Fakta 3 : Karena membebani processor, dengan cepat refresh desktop menaikkan suhu processor
Fakta ini bekerjasama dengan fakta 2, kalau kerja processor terus meningkat otomatis processor semakin panas.Kalau tidak percaya, gunakanlah software pengukur suhu processor kemudian refresh desktop, maka suhu dengan cepat naik.
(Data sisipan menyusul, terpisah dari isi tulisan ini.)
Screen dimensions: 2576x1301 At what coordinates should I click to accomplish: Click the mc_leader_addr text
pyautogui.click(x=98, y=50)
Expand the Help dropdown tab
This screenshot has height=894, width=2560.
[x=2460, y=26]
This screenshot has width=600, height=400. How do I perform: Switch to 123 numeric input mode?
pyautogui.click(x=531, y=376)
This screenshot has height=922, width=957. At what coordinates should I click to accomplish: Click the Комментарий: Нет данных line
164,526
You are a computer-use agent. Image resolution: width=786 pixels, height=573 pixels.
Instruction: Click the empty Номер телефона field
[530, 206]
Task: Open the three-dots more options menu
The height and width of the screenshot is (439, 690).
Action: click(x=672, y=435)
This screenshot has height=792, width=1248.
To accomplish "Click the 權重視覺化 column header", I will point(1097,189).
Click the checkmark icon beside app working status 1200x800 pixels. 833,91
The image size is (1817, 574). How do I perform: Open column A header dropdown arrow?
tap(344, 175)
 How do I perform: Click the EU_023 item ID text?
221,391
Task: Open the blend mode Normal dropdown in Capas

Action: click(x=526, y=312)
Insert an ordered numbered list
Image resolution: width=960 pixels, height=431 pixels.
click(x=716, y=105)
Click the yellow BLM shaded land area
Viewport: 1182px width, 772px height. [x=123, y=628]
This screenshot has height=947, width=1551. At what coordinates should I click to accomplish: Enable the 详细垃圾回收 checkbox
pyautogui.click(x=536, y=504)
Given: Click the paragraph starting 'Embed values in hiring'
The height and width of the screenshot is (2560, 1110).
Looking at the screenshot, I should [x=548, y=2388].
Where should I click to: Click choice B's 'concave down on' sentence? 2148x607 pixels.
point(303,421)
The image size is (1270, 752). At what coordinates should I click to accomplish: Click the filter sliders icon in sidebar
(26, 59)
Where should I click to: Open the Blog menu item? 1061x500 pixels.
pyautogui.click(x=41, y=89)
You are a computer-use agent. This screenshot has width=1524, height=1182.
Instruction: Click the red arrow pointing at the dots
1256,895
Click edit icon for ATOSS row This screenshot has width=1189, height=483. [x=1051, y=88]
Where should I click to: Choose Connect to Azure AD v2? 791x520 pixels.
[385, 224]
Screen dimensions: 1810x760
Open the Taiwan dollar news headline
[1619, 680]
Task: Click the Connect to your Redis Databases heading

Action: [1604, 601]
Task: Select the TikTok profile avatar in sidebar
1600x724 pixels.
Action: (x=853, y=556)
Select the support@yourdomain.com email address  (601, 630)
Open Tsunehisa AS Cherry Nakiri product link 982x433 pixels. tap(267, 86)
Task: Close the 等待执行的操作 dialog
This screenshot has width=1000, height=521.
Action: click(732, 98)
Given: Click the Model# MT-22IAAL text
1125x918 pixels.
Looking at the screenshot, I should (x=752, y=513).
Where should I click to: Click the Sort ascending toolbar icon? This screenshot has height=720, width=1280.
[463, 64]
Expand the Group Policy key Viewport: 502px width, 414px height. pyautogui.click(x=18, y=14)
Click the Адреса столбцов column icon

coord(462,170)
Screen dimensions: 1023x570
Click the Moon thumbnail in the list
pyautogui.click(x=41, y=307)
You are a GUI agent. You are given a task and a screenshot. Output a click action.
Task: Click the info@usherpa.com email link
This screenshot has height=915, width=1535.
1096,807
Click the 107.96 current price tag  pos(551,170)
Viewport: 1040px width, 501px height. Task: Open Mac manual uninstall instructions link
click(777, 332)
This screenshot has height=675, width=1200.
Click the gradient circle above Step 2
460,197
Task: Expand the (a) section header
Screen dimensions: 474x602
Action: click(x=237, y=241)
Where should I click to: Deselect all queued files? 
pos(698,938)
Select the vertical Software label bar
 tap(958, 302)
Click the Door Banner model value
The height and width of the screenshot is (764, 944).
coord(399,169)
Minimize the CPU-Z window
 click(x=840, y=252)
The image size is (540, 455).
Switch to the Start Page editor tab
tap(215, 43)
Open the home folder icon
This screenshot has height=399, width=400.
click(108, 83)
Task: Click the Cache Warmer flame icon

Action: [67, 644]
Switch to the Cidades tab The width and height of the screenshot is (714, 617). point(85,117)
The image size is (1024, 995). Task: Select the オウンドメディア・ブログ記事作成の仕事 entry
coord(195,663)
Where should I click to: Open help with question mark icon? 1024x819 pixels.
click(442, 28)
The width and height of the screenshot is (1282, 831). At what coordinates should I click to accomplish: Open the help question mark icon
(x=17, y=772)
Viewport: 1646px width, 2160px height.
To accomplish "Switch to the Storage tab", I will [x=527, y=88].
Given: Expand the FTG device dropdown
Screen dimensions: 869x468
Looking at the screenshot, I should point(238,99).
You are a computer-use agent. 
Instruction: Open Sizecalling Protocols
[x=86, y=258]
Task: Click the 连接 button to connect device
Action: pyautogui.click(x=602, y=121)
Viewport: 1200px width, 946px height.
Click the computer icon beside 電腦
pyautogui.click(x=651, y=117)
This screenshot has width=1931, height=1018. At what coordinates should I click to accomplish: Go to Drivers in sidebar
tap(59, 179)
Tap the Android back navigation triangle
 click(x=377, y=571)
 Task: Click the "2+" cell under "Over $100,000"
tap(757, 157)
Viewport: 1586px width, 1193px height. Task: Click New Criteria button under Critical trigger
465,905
Fakta 4 : Me-refresh desktop tidak mempercepat proses load sebuah situs
Ini yaitu fakta yang menciptakan saya terbahak-bahak dalam hati. Kenapa? Pada ketika itu sobat saya ingin main Poker di Facebook, kemudian ia agak emosi alasannya loadingnya lama. Jadi, ia bilang ke saya, "Ah, usang kali pun. Refresh dulu lah biar agak cepat." eh, ia eksklusif me-refresh desktop banyak-banyak, bahkan ia menahan tombol F5 lama-lama dan kemudian membuka kembali browser dan poker sanggup dimainkan. Tapi yang bekerjsama dilakukannya yaitu mengulur waktu dengan me-refresh semoga ia tidak termenung nunggu halaman selesai dimuat.


Fakta 5 : Me-refresh komputer sanggup menciptakan komputer hang
Fakta ini hanya terjadi pada komputer yang lambat, alasannya komputer kesusahan memuat ulang desktop, maka yang terjadi yaitu hang. Fakta ini juga sanggup terjadi pada komputer yang terlalu keberatan dalam mengoperasikan komputer, maksudnya, pada komputer yang start-upnya begitu banyak, refresh sanggup menambah beban kerja hingga komputer pun kewalahan dan hang...

Fakta 6 : Me-refresh desktop gunanya hanyalah memuat ulang desktop sehingga isi desktop menjadi gres (ter-update)
Fakta ini positif (ya emang semua fakta positif sih), tapi misalkan kita menghapus beberapa shortcut, kemudian daftar shortcut kita jadi bolong-bolong maka refresh berkhasiat pada hal ini. Me-refresh desktop akan memuat ulang desktop sehingga shortcut-shortcut desktop akan beraturan. Me-refresh desktop juga sanggup memperbaharui tampilan desktop, contohnya kita menerapkan sesuatu pada desktop kita, tapi tidak muncul maka refresh sangatlah berguna.

Sebelum di-refresh
  
Setelah di-refresh

nah, sehabis membaca beberapa fakta di atas, pastinya teman-teman sudah sanggup menyimpulkan seberapa penting me-refresh desktop itu..

Sumber: benhur-kaka.blogspot.com


Subscribe to receive free email updates:

0 Response to "Refresh Desktop? Seberapa Pentingkah?"